━━ Records to use
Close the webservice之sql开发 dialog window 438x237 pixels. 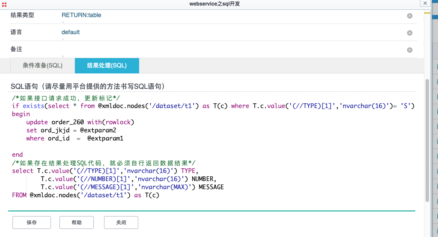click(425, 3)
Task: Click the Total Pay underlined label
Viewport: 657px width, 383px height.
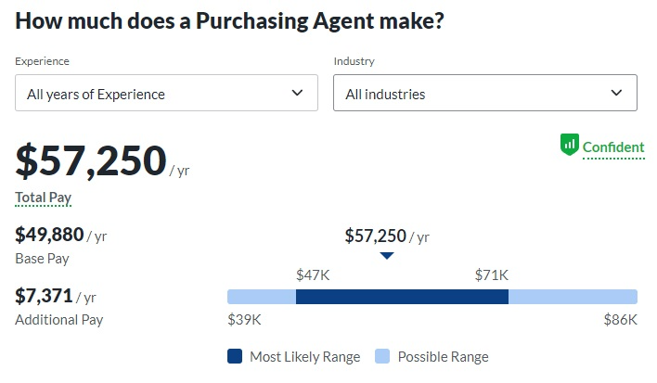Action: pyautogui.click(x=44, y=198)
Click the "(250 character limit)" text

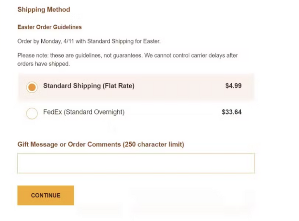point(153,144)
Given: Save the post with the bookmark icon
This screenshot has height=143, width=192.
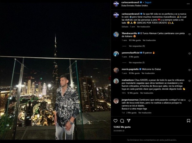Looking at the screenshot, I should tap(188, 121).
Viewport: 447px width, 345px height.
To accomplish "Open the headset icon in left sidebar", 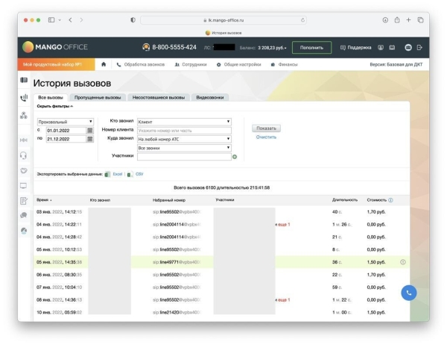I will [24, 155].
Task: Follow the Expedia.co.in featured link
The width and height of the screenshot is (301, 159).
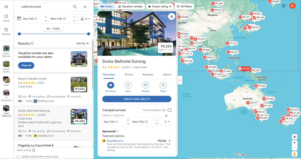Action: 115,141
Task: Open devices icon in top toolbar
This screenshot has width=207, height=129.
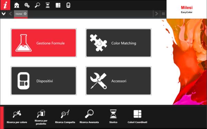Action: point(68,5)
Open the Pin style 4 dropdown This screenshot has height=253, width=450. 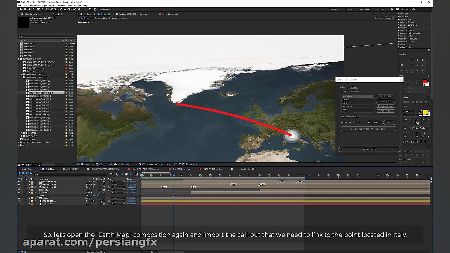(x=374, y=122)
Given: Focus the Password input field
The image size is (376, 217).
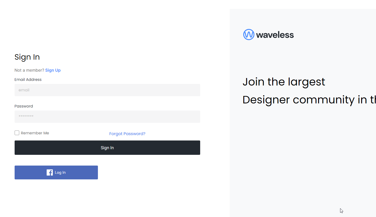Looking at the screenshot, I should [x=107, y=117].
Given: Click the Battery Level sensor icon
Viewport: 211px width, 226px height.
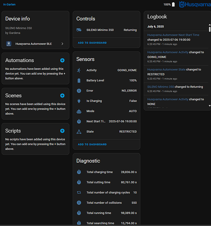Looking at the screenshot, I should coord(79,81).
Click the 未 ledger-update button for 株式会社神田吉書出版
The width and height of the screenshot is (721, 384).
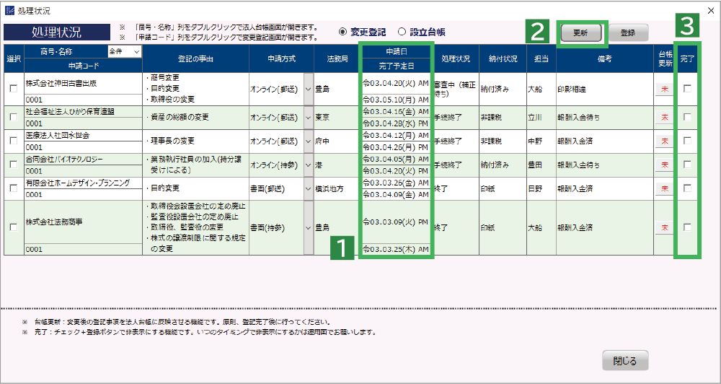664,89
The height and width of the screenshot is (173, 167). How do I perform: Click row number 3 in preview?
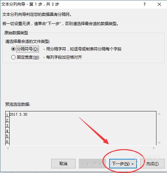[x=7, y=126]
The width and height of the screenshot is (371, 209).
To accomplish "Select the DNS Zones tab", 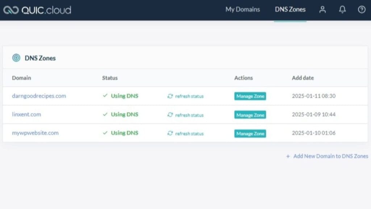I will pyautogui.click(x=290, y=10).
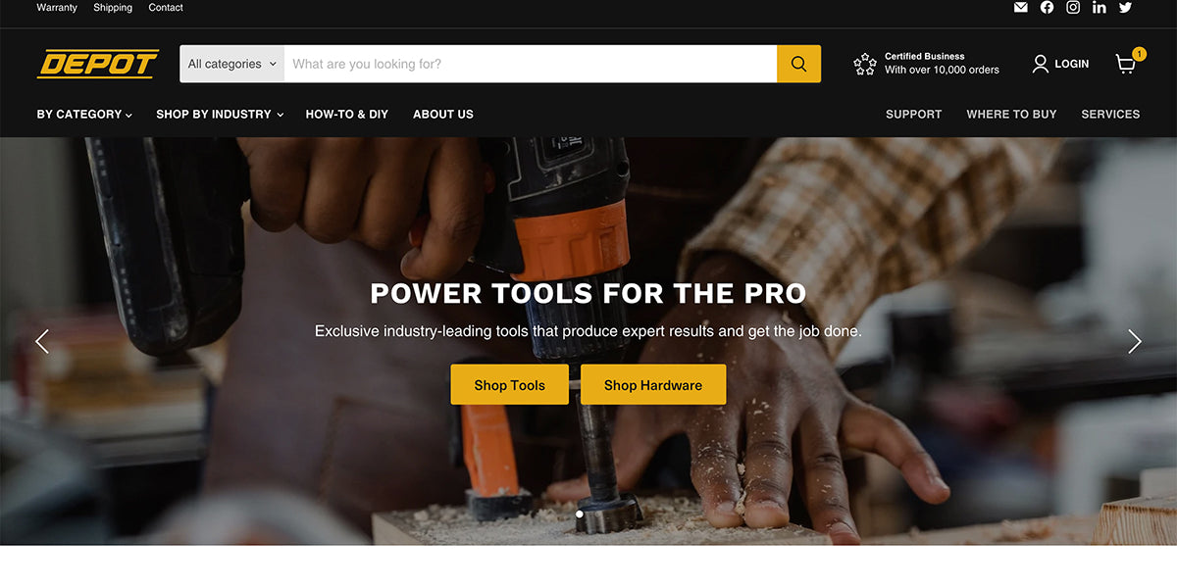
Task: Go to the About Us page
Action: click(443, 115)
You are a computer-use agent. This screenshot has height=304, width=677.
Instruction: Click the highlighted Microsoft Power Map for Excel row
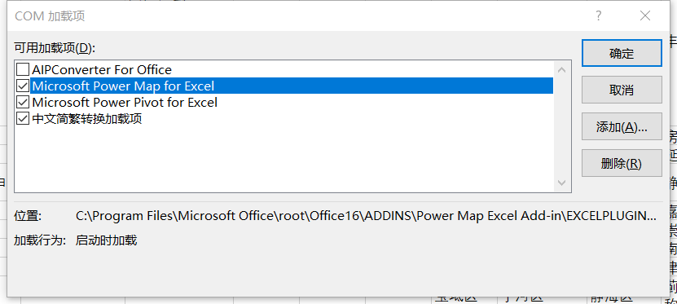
━━━━
━━ Records to use
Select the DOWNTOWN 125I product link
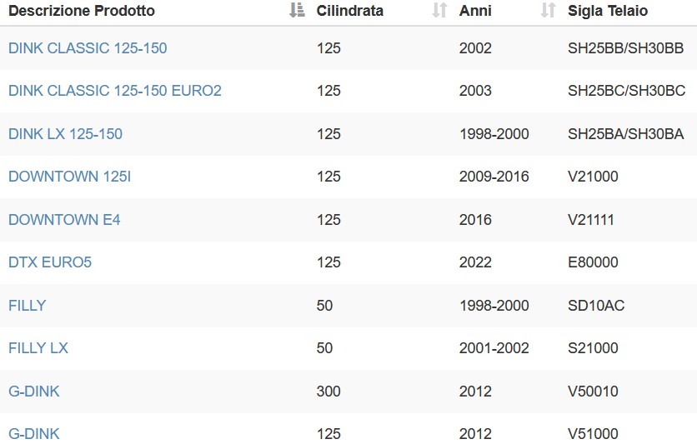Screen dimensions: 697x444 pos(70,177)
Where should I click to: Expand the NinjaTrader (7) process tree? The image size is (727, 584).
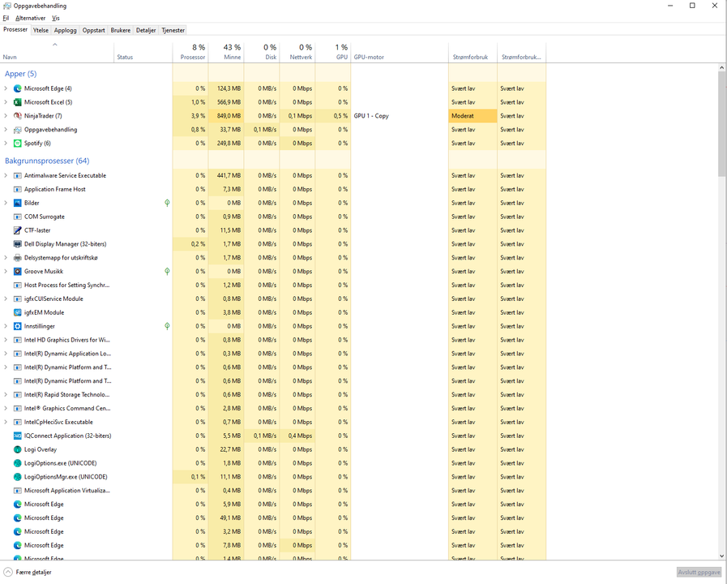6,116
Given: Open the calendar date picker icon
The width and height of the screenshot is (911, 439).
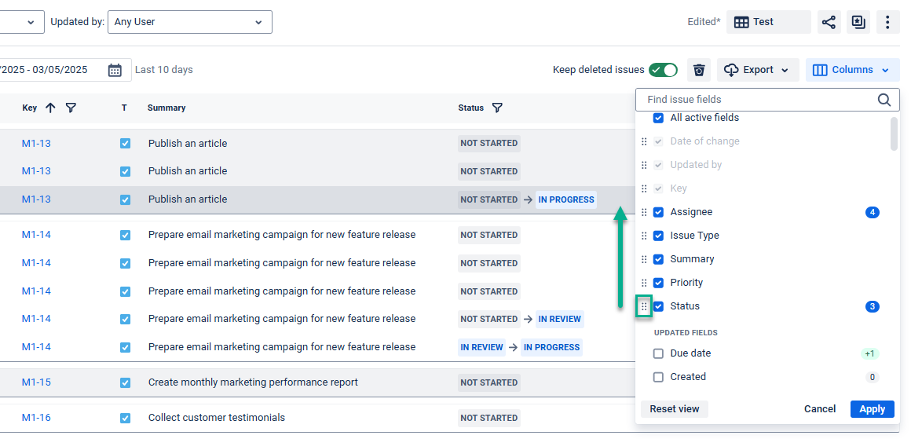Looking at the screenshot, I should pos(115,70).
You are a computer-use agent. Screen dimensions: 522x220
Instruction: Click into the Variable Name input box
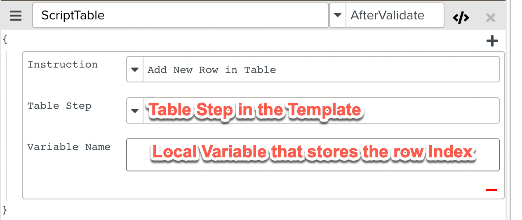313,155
━━━━
━━ Records to use
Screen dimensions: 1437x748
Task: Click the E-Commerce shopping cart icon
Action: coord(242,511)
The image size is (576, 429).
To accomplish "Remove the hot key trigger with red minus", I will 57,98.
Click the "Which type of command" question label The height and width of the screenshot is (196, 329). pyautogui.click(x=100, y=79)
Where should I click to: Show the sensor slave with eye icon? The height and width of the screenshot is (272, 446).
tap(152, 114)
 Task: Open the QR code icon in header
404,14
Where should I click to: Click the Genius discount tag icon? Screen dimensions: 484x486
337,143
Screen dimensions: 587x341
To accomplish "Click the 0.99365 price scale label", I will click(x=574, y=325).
━━━━
Copy every line of the entries in which "agent" can be found.

Finished task
You are a computer-use agent. This screenshot has height=304, width=677.
You are a computer-use agent. Screen dimensions: 522x220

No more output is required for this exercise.